# [GOAL OF THE EXERCISE]
Return each line of the items that contains the string "Task", treating uppercase and lowercase letters as different.

# [EXERCISE INPUT]
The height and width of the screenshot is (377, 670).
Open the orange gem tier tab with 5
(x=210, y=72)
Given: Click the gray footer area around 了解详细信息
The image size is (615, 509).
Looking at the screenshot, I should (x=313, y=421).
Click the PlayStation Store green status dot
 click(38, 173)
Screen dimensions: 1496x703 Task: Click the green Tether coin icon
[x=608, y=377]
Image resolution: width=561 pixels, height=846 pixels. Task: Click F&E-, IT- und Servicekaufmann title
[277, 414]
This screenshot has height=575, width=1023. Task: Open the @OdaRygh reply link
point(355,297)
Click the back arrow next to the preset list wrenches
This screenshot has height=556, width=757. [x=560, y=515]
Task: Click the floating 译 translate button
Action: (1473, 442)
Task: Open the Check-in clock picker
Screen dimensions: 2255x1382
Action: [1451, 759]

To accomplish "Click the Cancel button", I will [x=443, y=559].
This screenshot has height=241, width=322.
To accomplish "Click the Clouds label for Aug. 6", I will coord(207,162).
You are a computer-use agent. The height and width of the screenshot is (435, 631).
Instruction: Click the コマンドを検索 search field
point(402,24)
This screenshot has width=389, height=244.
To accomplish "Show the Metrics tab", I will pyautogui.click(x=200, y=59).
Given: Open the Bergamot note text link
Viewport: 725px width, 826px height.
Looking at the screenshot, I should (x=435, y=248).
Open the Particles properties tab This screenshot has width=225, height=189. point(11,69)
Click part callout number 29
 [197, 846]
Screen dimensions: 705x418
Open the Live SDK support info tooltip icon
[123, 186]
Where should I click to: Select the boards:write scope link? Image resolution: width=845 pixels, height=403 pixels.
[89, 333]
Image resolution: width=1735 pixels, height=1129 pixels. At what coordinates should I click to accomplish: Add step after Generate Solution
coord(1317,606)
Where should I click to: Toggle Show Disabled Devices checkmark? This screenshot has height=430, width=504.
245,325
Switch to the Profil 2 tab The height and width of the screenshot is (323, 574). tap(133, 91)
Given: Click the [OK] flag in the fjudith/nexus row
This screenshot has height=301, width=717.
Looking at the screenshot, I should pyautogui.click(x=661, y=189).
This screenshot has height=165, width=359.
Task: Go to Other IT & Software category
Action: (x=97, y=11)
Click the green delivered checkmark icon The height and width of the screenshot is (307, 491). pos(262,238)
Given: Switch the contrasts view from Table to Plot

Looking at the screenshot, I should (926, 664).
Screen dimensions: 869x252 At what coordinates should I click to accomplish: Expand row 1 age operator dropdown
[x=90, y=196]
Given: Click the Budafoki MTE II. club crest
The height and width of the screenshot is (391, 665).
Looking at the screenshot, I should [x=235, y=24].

# [RESULT]
Screen dimensions: 1496x703 Task: Click the green Tether coin icon
Image resolution: width=561 pixels, height=846 pixels. Task: Click F&E-, IT- und Servicekaufmann title
This screenshot has height=575, width=1023. Task: Open the @OdaRygh reply link
Task: Click the floating 译 translate button
Task: Open the Check-in clock picker
Task: Go to Other IT & Software category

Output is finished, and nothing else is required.